Letrostad Adverse Reactions

Approximately one third of the patients treated with Letrozole in the metastatic setting, approximately 70-75% of the patients in the adjuvant setting (both Letrozole and Tamoxifen arms), and approximately 40% of the patients in the extended adjuvant treatment group (both Letrozole and placebo arms) experienced adverse reactions. In general, the observed adverse reactions were mainly mild or moderate in nature, and mostly associated with oestrogen deprivation (e.g. hot flushes).
In patients of the metastatic setting, the most frequently reported adverse reactions in the clinical trials were hot flushes (10.8%), arthralgia, nausea (6.9%) and fatigue (5.0%). Many adverse reactions can be attributed to the normal pharmacological consequences of oestrogen deprivation (e.g. hot flushes, alopecia and vaginal bleeding).
During extended adjuvant treatment the following adverse events irrespective of causality were reported significantly more often with Letrozole than with placebo: hot flushes (50.7% vs. 44.3%), arthralgia/arthritis (28.5% vs. 23.2%) and myalgia (10.2% vs. 7.0%). The majority of these adverse events were observed during the first year of treatment. There was a higher but non significant incidence of osteoporosis and bone fractures in patients treated with Letrozole than in those who received placebo (7.5% vs. 6.3% and 6.7% vs. 5.9%, respectively).

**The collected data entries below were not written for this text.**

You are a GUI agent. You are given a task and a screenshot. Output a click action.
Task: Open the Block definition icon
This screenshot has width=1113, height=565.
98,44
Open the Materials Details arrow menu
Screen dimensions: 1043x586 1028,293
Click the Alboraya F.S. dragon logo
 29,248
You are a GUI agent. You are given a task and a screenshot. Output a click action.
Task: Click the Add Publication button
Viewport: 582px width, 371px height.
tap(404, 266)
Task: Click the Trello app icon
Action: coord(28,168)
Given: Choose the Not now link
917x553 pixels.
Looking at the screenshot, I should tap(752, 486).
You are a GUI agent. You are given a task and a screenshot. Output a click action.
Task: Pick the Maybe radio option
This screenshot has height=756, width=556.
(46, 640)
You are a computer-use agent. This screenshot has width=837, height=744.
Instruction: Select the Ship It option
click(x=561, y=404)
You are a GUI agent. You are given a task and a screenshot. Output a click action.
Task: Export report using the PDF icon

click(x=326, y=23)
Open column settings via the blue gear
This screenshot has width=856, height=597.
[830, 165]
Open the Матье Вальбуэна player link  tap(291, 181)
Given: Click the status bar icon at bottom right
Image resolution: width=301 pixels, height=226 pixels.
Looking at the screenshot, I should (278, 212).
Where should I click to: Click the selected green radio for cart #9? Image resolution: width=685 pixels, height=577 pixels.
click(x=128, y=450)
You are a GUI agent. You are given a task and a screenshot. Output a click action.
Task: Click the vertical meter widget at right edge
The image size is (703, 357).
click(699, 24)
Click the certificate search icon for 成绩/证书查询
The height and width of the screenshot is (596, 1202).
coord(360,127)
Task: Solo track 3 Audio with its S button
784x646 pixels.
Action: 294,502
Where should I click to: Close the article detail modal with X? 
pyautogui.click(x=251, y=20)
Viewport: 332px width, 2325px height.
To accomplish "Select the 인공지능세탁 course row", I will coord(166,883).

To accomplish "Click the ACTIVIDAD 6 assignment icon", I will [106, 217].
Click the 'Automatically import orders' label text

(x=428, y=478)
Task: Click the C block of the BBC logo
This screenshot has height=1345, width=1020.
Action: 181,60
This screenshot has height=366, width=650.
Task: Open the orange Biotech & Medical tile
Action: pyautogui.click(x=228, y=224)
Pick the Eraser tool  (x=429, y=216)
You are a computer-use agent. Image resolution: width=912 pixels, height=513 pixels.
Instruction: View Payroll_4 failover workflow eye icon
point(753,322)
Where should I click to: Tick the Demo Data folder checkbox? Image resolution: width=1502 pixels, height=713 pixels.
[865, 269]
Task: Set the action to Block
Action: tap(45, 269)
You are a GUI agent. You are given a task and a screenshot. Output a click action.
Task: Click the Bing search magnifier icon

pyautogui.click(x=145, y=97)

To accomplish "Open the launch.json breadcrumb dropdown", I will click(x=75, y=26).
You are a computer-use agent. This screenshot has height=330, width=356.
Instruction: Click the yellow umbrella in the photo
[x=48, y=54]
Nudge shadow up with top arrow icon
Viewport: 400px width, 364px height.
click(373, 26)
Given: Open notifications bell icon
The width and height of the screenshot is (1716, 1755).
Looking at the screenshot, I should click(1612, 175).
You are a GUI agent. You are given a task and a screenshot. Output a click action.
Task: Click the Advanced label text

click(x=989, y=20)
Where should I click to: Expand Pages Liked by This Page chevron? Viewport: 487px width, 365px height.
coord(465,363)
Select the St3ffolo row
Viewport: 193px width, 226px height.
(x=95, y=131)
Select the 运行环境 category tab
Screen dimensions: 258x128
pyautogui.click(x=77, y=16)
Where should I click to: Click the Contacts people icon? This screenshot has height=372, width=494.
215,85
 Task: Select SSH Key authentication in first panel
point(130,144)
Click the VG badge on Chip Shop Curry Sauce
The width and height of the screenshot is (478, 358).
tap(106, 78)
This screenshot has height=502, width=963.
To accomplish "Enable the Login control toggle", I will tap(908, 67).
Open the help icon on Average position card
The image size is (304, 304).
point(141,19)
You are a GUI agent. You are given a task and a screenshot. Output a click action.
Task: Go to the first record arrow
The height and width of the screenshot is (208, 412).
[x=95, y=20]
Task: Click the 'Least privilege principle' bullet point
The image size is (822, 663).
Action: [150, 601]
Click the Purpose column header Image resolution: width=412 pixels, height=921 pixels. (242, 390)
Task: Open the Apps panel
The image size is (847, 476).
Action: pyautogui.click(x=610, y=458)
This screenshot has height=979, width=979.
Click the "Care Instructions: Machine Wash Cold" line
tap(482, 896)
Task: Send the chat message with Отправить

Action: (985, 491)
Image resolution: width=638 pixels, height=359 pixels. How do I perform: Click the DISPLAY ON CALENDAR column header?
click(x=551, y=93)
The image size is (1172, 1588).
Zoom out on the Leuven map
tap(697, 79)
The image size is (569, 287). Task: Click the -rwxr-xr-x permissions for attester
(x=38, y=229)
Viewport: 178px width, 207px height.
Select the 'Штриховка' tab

In the adjuvant setting, irrespective of causality, the following adverse events occurred at any time following randomisation in the Letrozole and Tamoxifen groups, respectively: thromboembolic events (1.5% vs. 3.2%, P<0.001), angina pectoris (0.8% vs. 0.8%), myocardial infarction (0.7% vs. 0.4%) and cardiac failure (0.9% vs. 0.4%, P=0.006).